▶ _What to work on_
Report how many lines in the records below contain the string "dimensions", with case counting, and give only that number.

▶ _Entries_
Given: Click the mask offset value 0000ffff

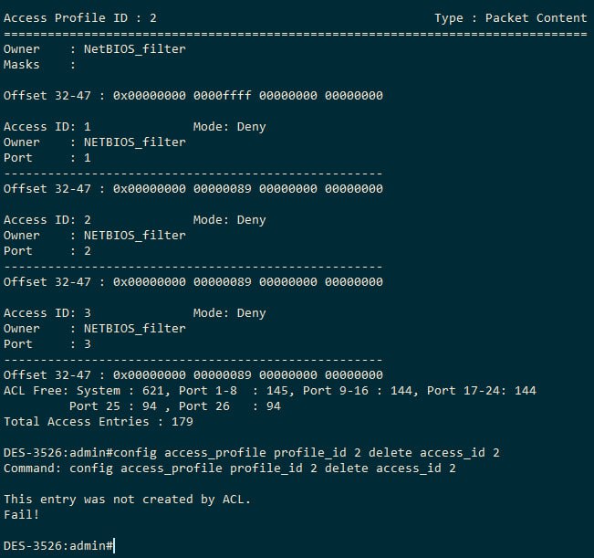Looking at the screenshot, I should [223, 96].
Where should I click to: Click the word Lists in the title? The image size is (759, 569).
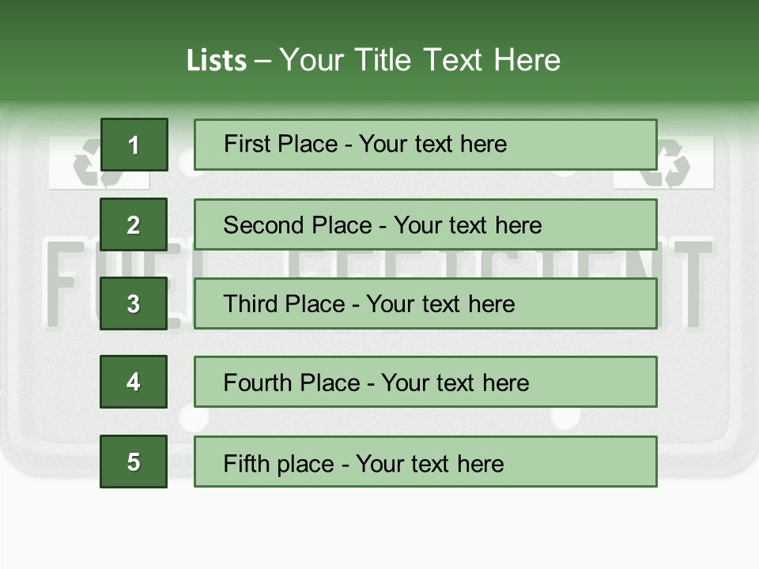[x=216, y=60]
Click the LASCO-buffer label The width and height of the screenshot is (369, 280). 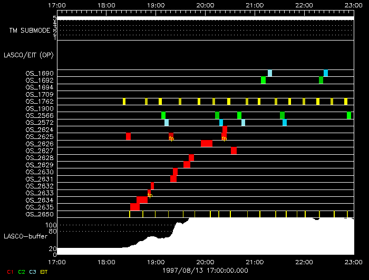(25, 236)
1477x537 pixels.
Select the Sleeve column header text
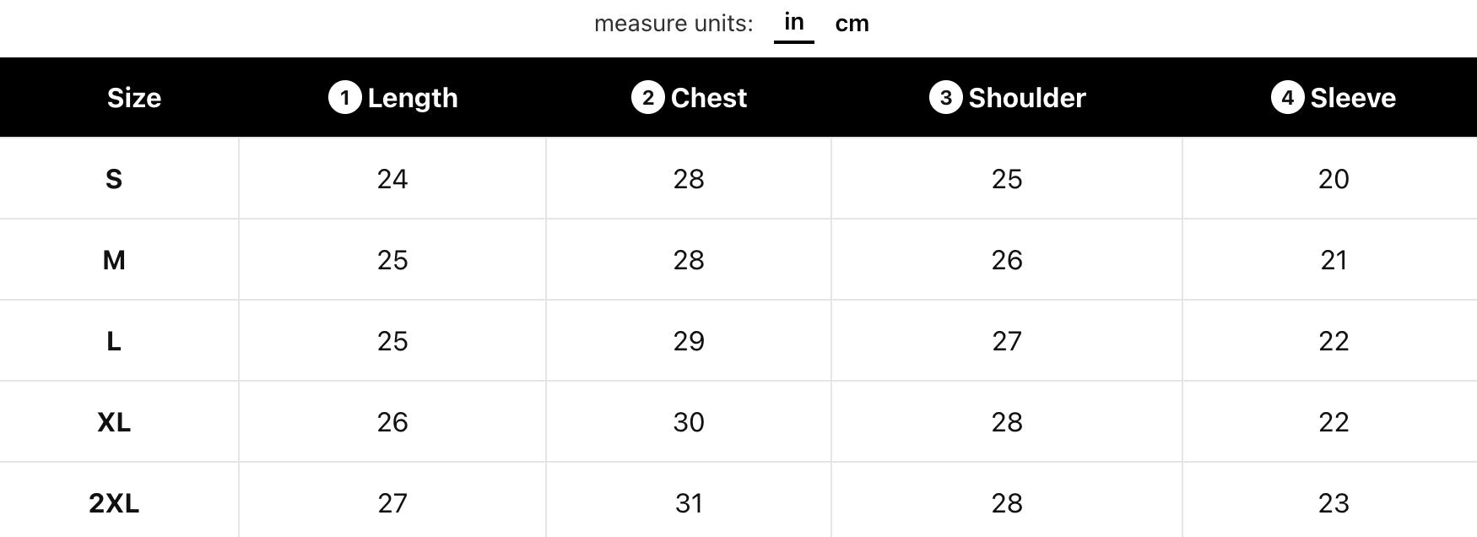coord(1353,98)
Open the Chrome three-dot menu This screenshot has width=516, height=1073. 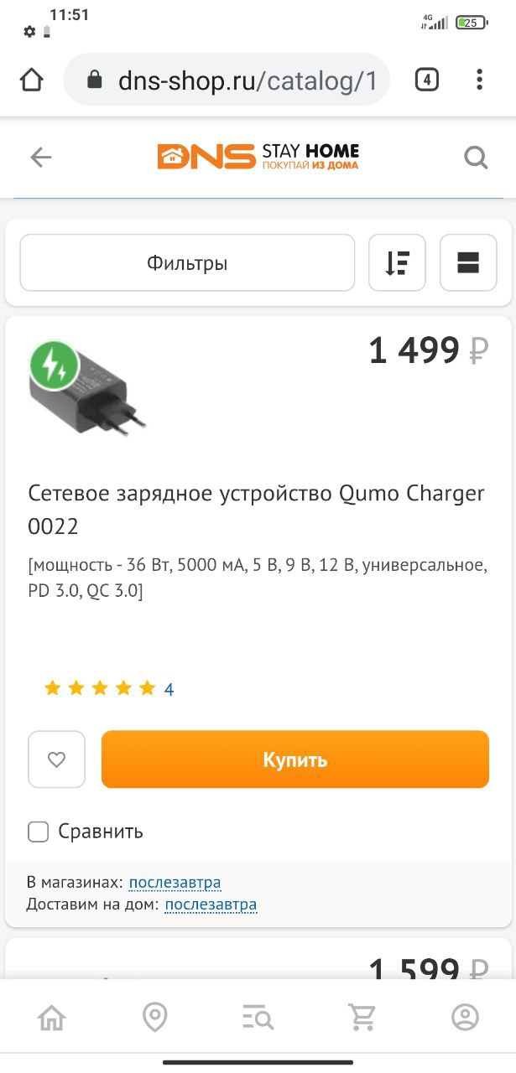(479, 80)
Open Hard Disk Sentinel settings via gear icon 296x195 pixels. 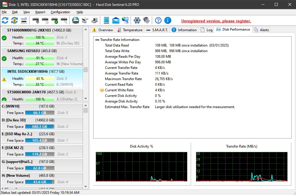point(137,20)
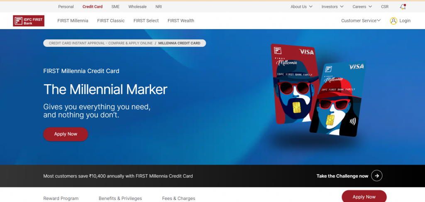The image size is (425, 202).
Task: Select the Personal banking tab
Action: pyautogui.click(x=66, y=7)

---

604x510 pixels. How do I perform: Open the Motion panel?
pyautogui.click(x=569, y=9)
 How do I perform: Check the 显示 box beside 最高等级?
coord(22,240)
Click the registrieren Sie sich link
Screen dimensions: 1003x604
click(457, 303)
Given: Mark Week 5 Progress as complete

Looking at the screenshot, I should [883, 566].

--

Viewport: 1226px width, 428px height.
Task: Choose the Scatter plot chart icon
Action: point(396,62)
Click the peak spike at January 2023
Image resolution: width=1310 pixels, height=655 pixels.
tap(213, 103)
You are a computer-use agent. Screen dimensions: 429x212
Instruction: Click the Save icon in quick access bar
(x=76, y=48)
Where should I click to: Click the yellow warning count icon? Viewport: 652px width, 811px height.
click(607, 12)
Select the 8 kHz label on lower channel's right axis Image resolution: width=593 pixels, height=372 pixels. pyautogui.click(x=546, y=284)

▶ _Output_
2